Covering Letter Magic!

Published: 5th September 2018 | Author: Kate Howes


Most candidates will at some point have the “do I need to write a covering letter for this?” dilemma. Especially if it’s the 20th job you’ve applied for that day and you just don’t have the energy, words or enthusiasm to get something half-decent across to a potential employer. Or perhaps you’re worried about it not being read, or saying the wrong thing.

Well, we’re here to guide you through the myths surrounding covering letters and to enlighten you about their magical powers!

Firstly, a covering letter has changed shape as technology and job-hunting has become a much more digital beast. Gone are the days of a perfectly laid out letter in a super-formal style. Instead, most applicants will find a section where they can leave a note to their prospective employer explaining why they feel they are right for the job. So, for the purposes of this we’ll keep referring to them as ‘covering letters’ but really it’s just a form of ‘note’ to go along with your CV, whether it be an email, a little text box on a job board or a section of an application form…you need to utilise that space and use it wisely.

What’s   the   point   in   writing   a   covering   letter?

Well believe it or not, they can work wonders. It depends on each candidate and each role they are applying for. If you’re a Transport Administrator applying for another Transport Administrator job, the chances are your CV will do the talking for you so it might be less necessary to write a covering letter.

But for those people (of which there are many out there, you’re not alone!) who are trying to get into a new career, new industry or better your experience by applying for roles that you know you can do but may not have the best CV for…a covering letter can make a huge difference.

Oh, and…we do actually read them!

Should   I   write   a   covering   letter   for   every   job   I   apply   for?

Well, it’s always a nice thing to do and it shows your willingness to go the extra mile. Some jobs will warrant a covering letter more than others, especially if it’s a role where you need to highlight your transferrable skills, or a job that you’re really excited about and want to get your enthusiasm across.

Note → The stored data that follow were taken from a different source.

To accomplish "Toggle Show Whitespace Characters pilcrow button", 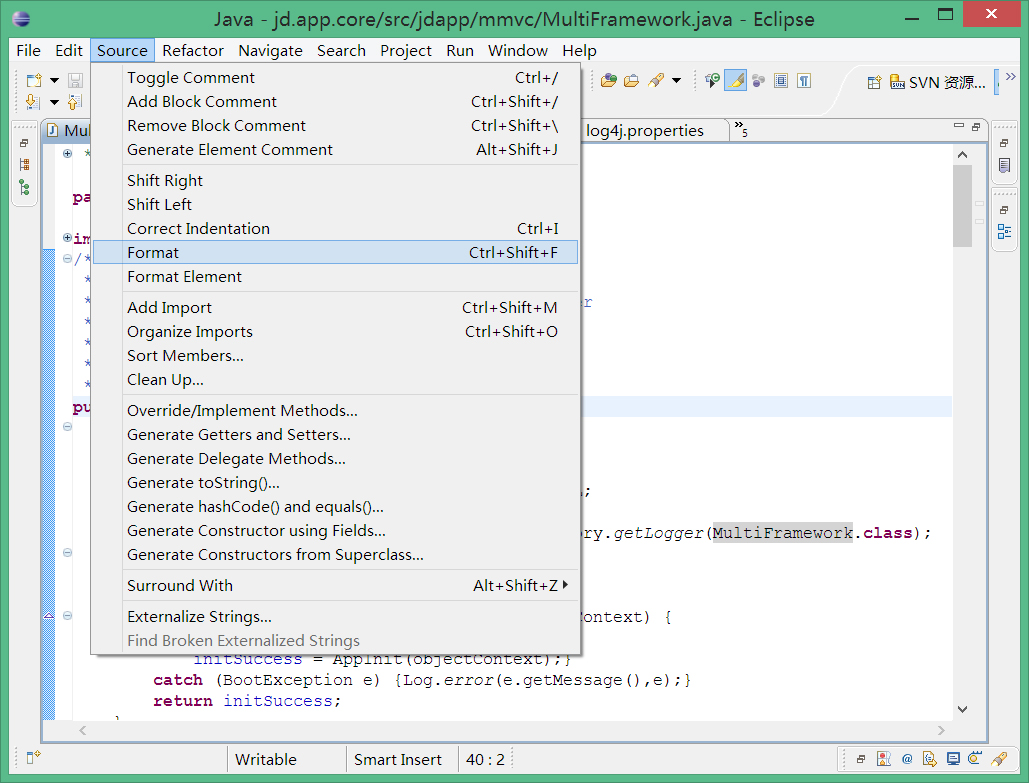I will pos(803,81).
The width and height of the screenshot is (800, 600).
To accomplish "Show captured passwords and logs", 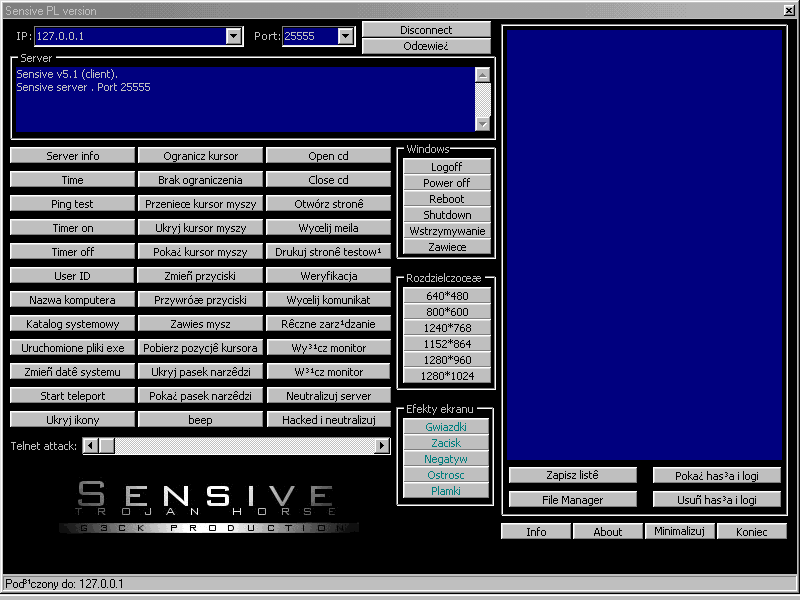I will point(715,475).
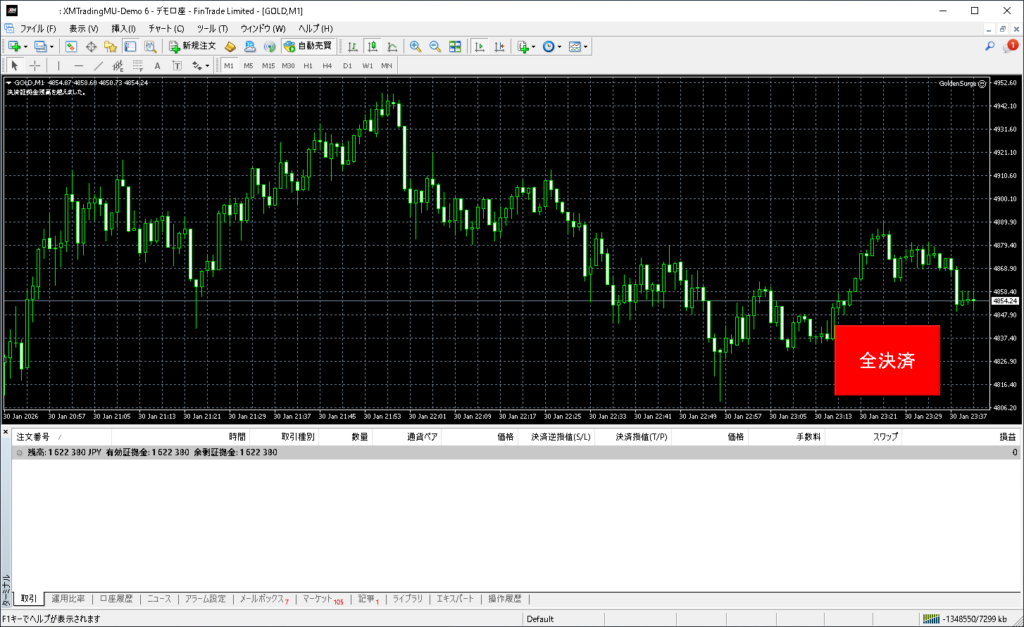
Task: Switch chart to candlestick display
Action: (372, 46)
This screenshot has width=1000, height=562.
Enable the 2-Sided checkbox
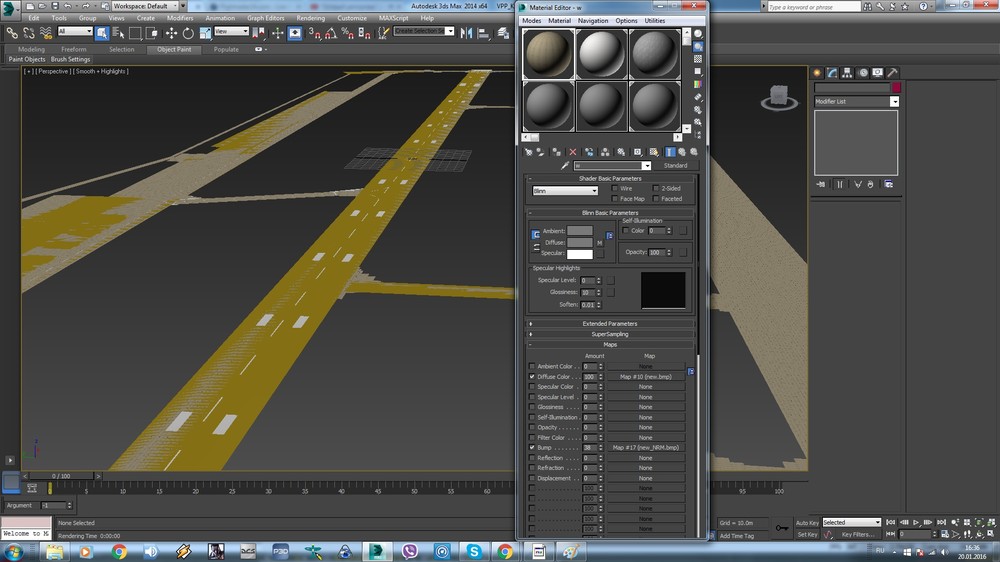[x=656, y=188]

If you’re on the fence about submitting a covering letter or simply feel your CV explains everything then come up with something short and sweet that you can re-use and tweak for each role you apply for.

What   should   I   write?

Ok well firstly, let’s get this clear…DO NOT start it with ‘Dear Sirs’! The worlds of business ownership, HR, Recruitment and Management are pretty evenly split between ‘Sir’s’ and ‘Madame’s’ these days but both terms sound quite antiquated so it’s safest to scrap that opener all together!

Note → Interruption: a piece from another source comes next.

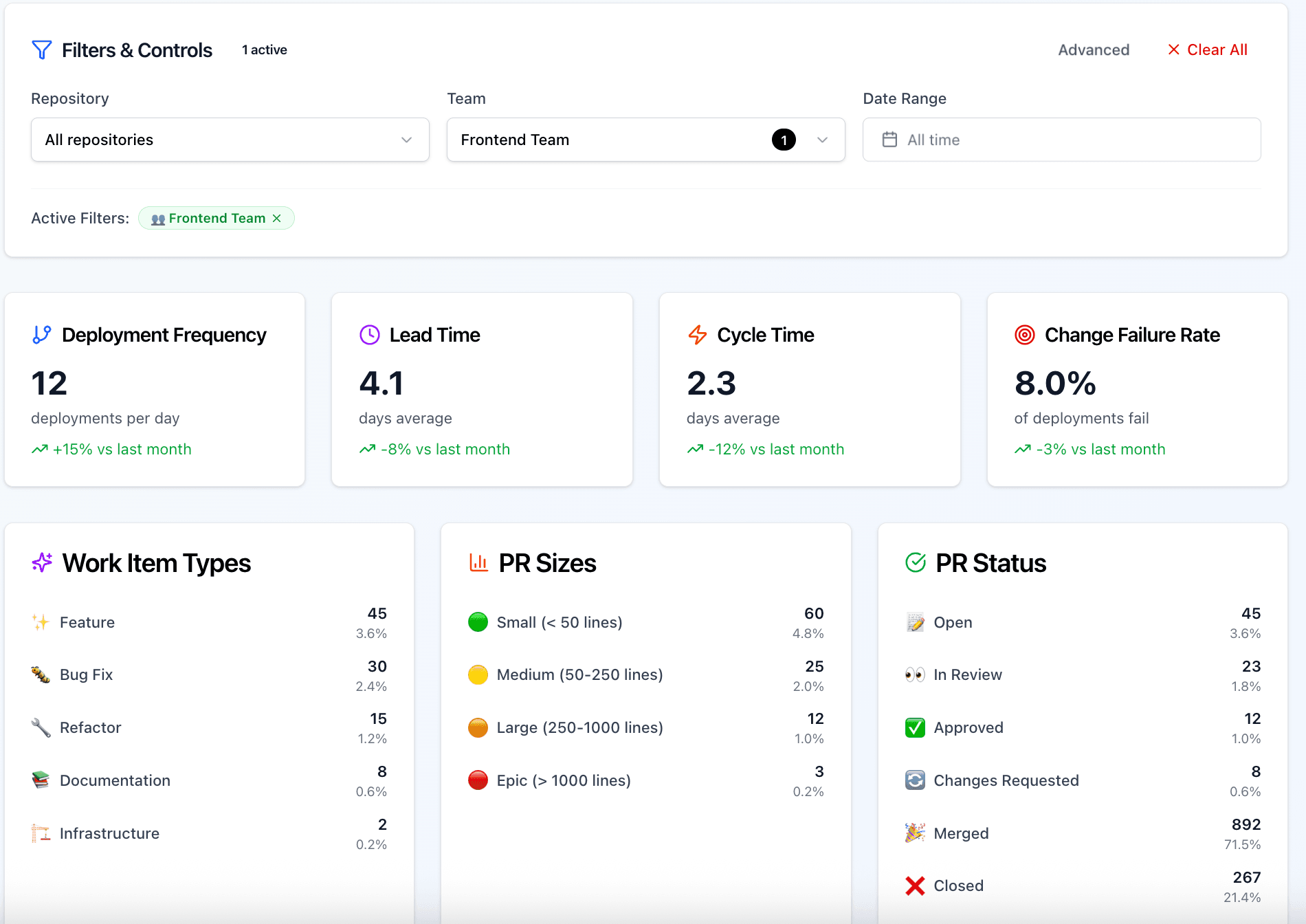
Task: Remove the Frontend Team filter chip
Action: [277, 219]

If you don’t know the name of the person you’re applying to, then stick with a safe ‘Good morning/afternoon’ and go from there… but the content of your covering letter really needs to come from you. It should be a personal insight into what made you apply for this job and why you think you’d be good at it, why you’d like to find out more, why you think your transferable skills fit or whatever it is you want to say. It’s also good place to get across enthusiasm too. If you’re excited by an opportunity, that’s lovely, so be brave and get that across instead of being a cool cucumber! We find that a lot of employers are looking for enthusiasm in prospective employees so communicate that properly if you are excited by the opportunity you’re applying for.

Don’t make it too long-winded though…two or three paragraphs at the most should be enough space to effectively convey your message.

The   ‘magic’  part…

We have received a LOT of applications over the years, but the ones that really catch our eye are the ones with honest, well-thought out covering letters attached. We very recently received an application from somebody with no prior experience in the line of work they wanted to get into, yet their covering letter was so good, we really wanted to give them a chance. Their extra work paid off, and they secured an interview with our client which was valuable practice for them.

Had that candidate not listed why they were so keen to join that particular industry, and brilliantly highlighted their transferable skills and enthusiasm for the opportunity, they may not have been considered for the role. It goes to show that taking a few minutes to write out a couple of small paragraphs can really open up your chances of being considered for an opportunity.